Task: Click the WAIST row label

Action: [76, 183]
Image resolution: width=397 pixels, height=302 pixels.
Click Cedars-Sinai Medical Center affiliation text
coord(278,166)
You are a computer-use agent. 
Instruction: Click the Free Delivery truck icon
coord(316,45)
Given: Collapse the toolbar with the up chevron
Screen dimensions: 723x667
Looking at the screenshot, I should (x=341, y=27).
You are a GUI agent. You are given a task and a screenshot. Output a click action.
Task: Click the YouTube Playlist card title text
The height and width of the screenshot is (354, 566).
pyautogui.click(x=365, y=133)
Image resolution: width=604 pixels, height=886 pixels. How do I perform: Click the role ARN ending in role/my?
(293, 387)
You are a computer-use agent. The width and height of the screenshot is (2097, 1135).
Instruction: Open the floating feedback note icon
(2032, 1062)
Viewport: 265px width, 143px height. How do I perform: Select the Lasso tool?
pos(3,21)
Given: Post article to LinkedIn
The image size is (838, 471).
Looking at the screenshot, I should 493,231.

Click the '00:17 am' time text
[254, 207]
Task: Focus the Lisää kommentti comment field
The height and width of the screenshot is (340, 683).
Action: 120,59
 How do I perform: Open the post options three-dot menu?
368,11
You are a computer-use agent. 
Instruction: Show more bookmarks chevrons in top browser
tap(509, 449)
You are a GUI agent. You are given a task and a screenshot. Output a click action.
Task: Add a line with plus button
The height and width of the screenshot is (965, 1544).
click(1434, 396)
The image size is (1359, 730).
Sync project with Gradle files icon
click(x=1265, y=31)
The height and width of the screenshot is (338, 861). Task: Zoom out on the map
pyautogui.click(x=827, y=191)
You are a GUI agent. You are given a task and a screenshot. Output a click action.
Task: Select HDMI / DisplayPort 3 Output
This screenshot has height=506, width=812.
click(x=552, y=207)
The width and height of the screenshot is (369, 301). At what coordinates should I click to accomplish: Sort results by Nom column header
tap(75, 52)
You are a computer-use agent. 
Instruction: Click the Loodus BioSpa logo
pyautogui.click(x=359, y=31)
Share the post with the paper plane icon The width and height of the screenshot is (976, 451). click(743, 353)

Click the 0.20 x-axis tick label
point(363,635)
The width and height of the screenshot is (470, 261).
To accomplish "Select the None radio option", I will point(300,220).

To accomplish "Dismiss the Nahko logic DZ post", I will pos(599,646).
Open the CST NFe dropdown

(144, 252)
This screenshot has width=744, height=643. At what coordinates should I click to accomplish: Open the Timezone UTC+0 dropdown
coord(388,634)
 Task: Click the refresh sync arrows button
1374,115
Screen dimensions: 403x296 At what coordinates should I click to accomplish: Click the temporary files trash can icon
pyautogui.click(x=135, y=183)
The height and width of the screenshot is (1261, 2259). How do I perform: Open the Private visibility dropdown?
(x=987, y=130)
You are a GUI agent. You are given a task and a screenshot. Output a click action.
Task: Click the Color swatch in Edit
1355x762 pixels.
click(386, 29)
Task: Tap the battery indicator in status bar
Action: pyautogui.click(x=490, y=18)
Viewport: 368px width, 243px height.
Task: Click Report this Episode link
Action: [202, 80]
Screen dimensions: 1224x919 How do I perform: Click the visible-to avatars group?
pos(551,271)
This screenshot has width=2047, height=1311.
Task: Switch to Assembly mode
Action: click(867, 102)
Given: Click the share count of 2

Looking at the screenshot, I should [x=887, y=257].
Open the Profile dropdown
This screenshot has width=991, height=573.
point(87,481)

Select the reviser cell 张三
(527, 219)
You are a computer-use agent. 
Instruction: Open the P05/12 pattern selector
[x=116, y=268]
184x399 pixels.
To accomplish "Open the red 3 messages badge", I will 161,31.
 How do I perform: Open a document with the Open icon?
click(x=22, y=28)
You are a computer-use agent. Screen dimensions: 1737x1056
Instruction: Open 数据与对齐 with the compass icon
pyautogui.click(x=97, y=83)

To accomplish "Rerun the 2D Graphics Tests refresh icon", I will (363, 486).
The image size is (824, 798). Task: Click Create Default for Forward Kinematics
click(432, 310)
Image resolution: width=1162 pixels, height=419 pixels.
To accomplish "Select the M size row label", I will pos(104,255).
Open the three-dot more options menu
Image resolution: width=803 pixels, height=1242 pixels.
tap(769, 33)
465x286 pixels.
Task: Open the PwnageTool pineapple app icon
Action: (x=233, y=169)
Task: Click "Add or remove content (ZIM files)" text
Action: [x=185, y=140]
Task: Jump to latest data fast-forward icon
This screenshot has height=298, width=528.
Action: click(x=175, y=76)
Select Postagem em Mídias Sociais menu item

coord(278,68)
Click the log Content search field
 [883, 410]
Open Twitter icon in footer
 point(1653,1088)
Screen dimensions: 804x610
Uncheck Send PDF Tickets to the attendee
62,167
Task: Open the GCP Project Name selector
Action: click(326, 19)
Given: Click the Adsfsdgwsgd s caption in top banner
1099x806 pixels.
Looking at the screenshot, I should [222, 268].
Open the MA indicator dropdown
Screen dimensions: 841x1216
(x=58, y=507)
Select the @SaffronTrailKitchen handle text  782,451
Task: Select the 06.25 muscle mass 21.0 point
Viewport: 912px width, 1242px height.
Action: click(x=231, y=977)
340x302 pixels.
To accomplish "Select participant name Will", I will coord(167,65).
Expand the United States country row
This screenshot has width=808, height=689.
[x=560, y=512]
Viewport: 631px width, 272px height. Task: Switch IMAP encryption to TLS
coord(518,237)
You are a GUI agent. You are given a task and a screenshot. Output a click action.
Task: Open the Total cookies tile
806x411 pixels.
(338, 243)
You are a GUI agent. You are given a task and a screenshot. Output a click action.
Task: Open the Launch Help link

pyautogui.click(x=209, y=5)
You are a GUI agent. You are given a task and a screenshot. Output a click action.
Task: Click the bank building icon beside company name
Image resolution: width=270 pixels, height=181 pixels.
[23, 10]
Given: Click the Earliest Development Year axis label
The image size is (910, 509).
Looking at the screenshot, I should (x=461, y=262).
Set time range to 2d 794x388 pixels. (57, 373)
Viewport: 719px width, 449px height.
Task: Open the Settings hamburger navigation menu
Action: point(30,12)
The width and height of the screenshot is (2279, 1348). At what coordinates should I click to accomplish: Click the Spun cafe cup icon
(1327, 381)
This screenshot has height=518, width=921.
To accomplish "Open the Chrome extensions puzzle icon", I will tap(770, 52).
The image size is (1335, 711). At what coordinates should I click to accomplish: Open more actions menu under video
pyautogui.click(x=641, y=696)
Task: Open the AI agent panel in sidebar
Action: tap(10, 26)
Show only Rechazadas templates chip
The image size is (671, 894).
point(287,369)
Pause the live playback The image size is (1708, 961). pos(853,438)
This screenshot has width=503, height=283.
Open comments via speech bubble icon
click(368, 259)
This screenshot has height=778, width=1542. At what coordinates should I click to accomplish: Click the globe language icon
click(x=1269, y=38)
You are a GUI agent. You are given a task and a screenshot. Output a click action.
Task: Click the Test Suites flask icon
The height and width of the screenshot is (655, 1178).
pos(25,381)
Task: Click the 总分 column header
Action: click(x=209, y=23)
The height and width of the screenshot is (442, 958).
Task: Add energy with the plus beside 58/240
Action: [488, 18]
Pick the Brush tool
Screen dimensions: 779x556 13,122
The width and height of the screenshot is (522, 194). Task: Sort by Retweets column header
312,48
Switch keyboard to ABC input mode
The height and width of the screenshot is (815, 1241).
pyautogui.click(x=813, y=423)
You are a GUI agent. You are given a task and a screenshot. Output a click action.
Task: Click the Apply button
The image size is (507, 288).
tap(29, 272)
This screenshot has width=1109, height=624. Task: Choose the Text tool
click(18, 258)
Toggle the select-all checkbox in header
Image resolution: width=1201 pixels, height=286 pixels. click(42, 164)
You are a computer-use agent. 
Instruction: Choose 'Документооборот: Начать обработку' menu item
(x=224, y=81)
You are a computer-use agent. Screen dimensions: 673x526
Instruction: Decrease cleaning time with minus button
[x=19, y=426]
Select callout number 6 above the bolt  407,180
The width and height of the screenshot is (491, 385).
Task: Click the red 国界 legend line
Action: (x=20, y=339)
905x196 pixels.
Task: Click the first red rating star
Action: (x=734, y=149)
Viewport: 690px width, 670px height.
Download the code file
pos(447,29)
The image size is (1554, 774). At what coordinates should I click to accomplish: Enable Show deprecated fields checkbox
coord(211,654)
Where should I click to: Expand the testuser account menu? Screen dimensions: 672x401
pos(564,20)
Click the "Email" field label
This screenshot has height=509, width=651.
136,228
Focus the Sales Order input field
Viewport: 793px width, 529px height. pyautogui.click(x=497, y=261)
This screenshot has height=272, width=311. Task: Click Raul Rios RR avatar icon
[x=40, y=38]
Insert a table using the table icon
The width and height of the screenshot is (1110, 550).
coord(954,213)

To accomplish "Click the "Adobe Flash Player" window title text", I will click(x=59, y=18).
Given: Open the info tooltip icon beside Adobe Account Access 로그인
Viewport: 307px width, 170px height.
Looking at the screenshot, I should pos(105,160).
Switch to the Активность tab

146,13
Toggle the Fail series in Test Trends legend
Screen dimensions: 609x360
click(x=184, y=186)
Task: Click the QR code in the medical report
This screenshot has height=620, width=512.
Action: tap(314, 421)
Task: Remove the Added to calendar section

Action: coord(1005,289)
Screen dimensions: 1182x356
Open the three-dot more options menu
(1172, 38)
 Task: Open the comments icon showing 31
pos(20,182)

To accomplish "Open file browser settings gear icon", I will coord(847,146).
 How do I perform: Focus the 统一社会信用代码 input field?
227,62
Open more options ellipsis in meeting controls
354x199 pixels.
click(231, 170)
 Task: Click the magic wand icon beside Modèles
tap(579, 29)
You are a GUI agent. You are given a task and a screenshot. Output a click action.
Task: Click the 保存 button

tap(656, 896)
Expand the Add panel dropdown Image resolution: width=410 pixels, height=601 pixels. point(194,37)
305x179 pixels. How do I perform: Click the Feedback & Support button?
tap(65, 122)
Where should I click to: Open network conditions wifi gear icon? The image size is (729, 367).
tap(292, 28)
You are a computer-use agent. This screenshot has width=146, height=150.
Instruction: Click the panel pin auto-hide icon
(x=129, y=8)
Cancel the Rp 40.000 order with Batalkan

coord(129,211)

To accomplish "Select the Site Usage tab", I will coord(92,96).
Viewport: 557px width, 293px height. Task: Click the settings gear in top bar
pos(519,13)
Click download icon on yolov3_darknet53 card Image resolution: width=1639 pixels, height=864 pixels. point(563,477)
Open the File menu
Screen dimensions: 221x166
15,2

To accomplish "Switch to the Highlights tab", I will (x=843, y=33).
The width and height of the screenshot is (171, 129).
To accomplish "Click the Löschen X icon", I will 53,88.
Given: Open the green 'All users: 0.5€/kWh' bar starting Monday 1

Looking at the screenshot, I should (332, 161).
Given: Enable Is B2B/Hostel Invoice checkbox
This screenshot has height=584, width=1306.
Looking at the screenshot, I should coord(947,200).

Stated task:
Collect every line from the rows above that contains the word "panel".

Exercise result:
Task: Open the AI agent panel in sidebar
Expand the Add panel dropdown Image resolution: width=410 pixels, height=601 pixels. point(194,37)
Instruction: Click the panel pin auto-hide icon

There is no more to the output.